I'd say if the cleanup code can't be generalized, i.e. it's specific for the function it's being used in, the goto is a nice and clean way to do it.

Looking at Ben Voigt's answer gave me an alternative answer:

while (state = next_state()) {
        switch (state) {
                case foo:
                        /* handle foo, and finally: */
                        /* error is set but not bothered with here */ 
                        break;
                case bar:
                        /* handle bar, and finally: */
                        /* error is set but not bothered with here */
                        break;
                /* ...other cases... */
        }

        if (error) {
                /* do some cleanup, i.e. free() local heap requests, */
                /* adjust global state, and then: */
                return error;
        }
}

return ok;

The downside of this is that you have to remember, after it process a state, it might clean up if there's an error. It looks like the if structure could be an if-else chain to handle different types of errors.

I haven't taken a formal class on FSMs, but it looks to me like the code you posted has the same behavior.

If all your init code is done before entering the while loop, then your gotos are useless, you can do the cleanup when exiting the loop. If your state machine is all about bringing up stuff in the correct order, then why not, but since you have a state machine, why not use it to do the cleanups ?

I am not against goto when initializing several thing together, and having a simple error handling code, as discussed here. But if you go through the trouble of setting up a state machine, then I can't see a good reason to use them. IMO, the question is still too general, a more practical example of state machine would be useful.

A general principle I like to follow is that one should when possible try to write code whose flow and design fits that of the problem domain ("what the program needs to do"). Programming languages include control structures and other features which are good fits for most, but not all, problem domains. Such structures should be used when they match the program's requirements. In cases where a program's requirements are not a good match for a language's features, I prefer to focus on writing code which expresses what the program needs to do, than to contort the code to fit patterns which, while they meet the requirements of other applications, don't really meet the requirements for the program being written.

In some cases, a very natural way of translating a state machines into code, in cases where a routine will be able to not have to "exit" until a state machine has run to some form of conclusion, is to have a goto label represent each state, and use use if and goto statements for the state transitions. If the required state transitions would be a better fit for other control structures (e.g. while loops), using such loops would be better than goto statements, and using switch statements may make certain kinds of "adaptations" (e.g. having a routine perform state transition each time it's executed, rather than requiring it to immediately run to completion) much easier. On the other hand, since a switch statement is really just a "goto" in disguise, it may be cleaner to simply use a goto directly than use a switch statement to imitate one.

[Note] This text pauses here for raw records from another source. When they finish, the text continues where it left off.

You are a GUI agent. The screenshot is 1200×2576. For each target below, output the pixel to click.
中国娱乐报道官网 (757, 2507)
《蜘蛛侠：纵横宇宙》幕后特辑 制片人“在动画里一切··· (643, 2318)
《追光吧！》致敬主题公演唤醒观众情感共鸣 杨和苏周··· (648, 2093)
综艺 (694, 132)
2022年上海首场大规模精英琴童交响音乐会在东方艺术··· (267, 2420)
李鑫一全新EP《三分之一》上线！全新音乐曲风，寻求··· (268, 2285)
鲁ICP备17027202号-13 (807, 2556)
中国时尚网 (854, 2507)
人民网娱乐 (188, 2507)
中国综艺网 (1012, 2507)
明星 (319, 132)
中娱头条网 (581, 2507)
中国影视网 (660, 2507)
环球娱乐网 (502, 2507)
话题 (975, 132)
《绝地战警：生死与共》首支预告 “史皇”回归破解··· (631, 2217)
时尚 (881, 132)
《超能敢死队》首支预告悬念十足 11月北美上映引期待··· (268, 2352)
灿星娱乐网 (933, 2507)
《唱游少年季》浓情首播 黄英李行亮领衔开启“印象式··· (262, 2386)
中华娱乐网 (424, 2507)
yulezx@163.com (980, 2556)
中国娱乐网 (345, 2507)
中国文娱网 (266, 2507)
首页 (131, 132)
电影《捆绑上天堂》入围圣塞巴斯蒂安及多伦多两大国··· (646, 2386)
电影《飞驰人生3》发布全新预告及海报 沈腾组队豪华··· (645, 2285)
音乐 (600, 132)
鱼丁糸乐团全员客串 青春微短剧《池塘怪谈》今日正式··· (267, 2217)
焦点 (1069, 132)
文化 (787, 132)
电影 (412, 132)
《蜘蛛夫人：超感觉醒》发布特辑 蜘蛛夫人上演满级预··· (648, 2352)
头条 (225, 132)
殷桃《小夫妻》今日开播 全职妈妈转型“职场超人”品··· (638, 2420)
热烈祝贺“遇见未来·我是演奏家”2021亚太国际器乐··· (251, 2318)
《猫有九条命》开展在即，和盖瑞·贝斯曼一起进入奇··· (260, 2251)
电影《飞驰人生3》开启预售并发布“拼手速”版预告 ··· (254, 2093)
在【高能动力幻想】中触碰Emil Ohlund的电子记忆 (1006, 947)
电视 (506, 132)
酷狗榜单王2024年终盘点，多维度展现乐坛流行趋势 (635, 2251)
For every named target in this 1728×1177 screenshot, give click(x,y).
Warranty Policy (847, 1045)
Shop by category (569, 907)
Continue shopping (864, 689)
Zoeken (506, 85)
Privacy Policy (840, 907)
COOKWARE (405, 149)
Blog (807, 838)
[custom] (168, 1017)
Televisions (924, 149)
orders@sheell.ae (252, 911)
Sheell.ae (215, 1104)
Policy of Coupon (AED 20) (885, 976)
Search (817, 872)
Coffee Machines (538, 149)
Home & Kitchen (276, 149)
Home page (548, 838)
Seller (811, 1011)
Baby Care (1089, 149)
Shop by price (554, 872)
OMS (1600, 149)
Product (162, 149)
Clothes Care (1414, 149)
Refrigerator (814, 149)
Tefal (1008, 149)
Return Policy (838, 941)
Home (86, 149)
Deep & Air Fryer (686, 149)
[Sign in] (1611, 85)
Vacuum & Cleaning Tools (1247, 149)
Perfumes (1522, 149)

The use of goto to cleanup the code by breaking multiple nesting for loop is very convenient, instead of setting flags and checking it in each nesting. For example, if you are unable to open a file and you discover it deep in a nesting, you can simply goto the cleanup segment and close the files and free resources. You can see such goto examples in the coreutilities tools sources.

If you just need some cleanup code to be able to be called from multiple places in your procedure and it needs to access local resources, maybe use a statement lambda instead. Define it before your switch logic and just call it where you need to clean up. I like the idea for a couple reasons: 1) It's cooler than a goto (and this is always important) 2) You get the clean encapsulation of logic without having to create an external method and pass a bunch of parameters since the lambda can access the same local variables withing the closure.